This page describes the filter expression syntax for Vector Search queries. The filter syntax is different for standard and storage-optimized endpoints.

  • Standard endpoints use a Python dictionary, where the key encodes both the column name and the operator (for example, {"price <": 200}).
  • Storage-optimized endpoints use a SQL-like filter string similar to a WHERE clause (for example, "price < 200").
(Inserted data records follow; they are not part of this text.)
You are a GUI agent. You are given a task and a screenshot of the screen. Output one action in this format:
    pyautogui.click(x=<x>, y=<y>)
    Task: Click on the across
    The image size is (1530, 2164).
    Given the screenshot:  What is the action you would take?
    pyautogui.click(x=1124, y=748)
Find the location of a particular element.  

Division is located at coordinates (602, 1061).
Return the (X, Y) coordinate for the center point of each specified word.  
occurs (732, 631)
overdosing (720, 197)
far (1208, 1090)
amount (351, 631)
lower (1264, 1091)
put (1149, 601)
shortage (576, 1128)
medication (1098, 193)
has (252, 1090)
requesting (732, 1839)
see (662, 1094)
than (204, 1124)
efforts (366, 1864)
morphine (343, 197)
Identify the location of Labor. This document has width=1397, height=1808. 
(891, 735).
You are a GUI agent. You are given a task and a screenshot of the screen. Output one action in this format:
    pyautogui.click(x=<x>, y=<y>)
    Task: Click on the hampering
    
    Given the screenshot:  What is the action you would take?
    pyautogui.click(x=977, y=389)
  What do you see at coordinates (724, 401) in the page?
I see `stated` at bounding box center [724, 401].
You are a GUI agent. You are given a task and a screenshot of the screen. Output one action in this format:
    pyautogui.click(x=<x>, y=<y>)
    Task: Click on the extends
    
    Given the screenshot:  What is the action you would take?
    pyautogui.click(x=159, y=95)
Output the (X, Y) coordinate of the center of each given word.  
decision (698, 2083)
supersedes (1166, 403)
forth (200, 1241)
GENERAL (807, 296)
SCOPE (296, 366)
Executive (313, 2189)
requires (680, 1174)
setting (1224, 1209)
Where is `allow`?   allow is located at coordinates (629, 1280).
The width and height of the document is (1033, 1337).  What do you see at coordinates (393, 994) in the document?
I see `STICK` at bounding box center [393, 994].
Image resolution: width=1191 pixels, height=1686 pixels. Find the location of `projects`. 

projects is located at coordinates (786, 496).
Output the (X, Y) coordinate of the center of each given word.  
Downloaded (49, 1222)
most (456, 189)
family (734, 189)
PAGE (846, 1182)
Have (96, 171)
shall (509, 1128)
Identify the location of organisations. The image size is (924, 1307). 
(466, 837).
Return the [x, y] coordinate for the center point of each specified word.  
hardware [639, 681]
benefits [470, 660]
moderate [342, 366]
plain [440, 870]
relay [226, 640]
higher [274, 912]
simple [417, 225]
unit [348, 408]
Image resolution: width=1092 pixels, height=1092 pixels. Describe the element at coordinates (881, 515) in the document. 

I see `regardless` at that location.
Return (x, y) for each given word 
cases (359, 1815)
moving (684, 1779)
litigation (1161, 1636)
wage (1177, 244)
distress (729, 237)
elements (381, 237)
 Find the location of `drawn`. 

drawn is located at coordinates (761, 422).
For a complete reference of supported operators and where to find filters in the query API, see Use filters on queries. For example notebooks, see Example notebooks.

Standard endpoints

Standard endpoints accept a Python dictionary passed to similarity_search() through the filters parameter. The key encodes both the column name and the operator (for example, {"price >": 40000}), and multiple keys in the same dict are combined with AND logic. This section summarizes the supported operators and known limitations.

Quick reference

String columns

Operator

Syntax

Example

Exact match

{"col": "val"}

{"make": "Toyota"}

Negation

{"col NOT": "val"}

{"make NOT": "Ford"}

OR (multiple values)

{"col": ["v1","v2"]}

{"make": ["Toyota","Honda"]}

Token-based LIKE

{"col LIKE": "token"}

{"color LIKE": "red"}

Hyphenated values

{"col": "F-150"}

{"model": "F-150"}

JSON pattern LIKE

[{"col LIKE": "%pattern%"}, {"col2 op": n}]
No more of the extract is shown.